Trajectoire et objectifs français
La Stratégie nationale bas-carbone (SNBC) fixe l'objectif de neutralité carbone du transport maritime français d'ici 2050, avec un jalon intermédiaire de -40 % d'émissions en 2030 (par rapport à 2008). Le plan de décarbonation maritime, piloté par le Secrétariat général de la mer et la DGAMPA, s'articule autour de quatre leviers : la sobriété (optimisation des vitesses, des routes, du remplissage), l'efficacité énergétique (conception navale, maintenance), les carburants alternatifs (électrique, hydrogène, méthanol, GNL/bioGNL), et les outils de marché (ETS maritime, FuelEU).
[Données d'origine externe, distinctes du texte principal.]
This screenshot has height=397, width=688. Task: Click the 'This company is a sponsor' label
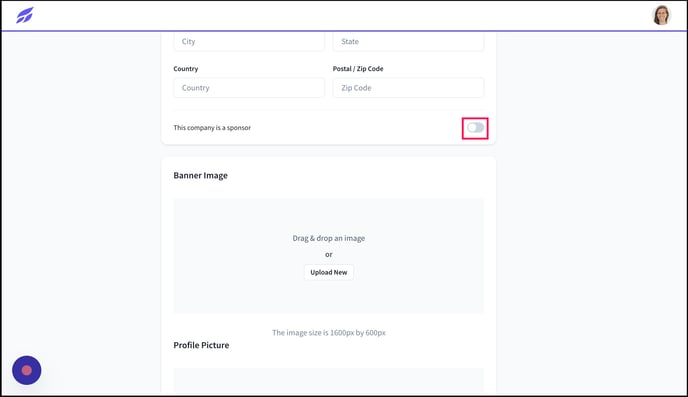pyautogui.click(x=212, y=128)
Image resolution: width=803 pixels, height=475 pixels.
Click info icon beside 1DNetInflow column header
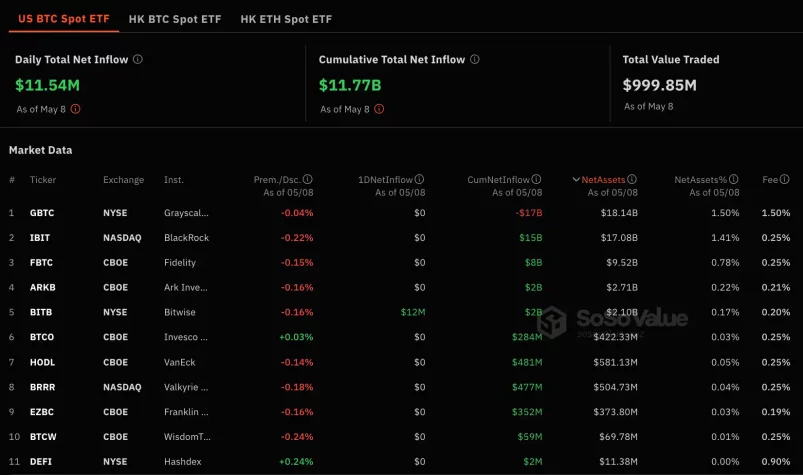click(x=420, y=180)
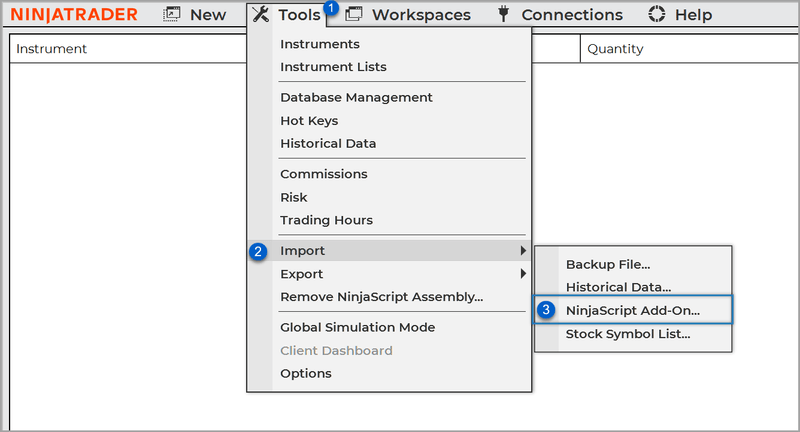Open Database Management
This screenshot has height=432, width=800.
pyautogui.click(x=356, y=98)
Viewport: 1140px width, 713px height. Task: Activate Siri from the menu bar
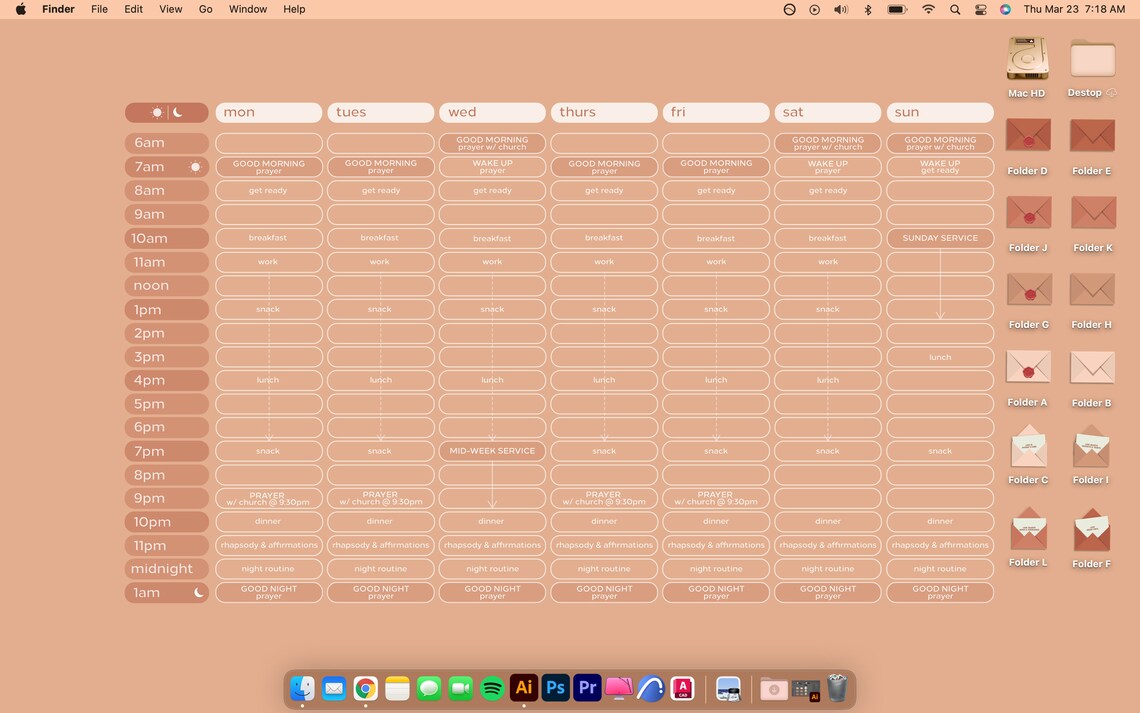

Pour le transport côtier, le levier principal est le renouvellement de la flotte par des navires à propulsion hybride ou tout-électrique — une transition déjà engagée par plusieurs compagnies pionnières.
L'ADEME et la Banque des Territoires financent des études de faisabilité et des projets pilotes. Le fonds de décarbonation du maritime (200 M€ sur 2023-2027, alimenté par les recettes de l'ETS maritime) soutient l'investissement dans les navires propres. Les appels à projets « Navires du futur » et les programmes européens (CEF Transport, Horizon Europe) complètent le dispositif. Le défi n'est pas tant financier — les subventions existent — que technique (maturité des technologies) et organisationnel (coordination entre armateurs, collectivités, chantiers navals et énergéticiens).
La coordination entre les multiples acteurs — DGAMPA, ADEME, Banque des Territoires, départements, régions, armateurs, chantiers navals, énergéticiens, syndicats — est le véritable goulot d'étranglement. Un navire hybride neuf implique une chaîne de décision de 3 à 5 ans (étude de faisabilité, appel d'offres, financement, conception, construction, formation des équipages). Commencer en 2026 pour livrer en 2030 n'est pas en avance — c'est juste à temps.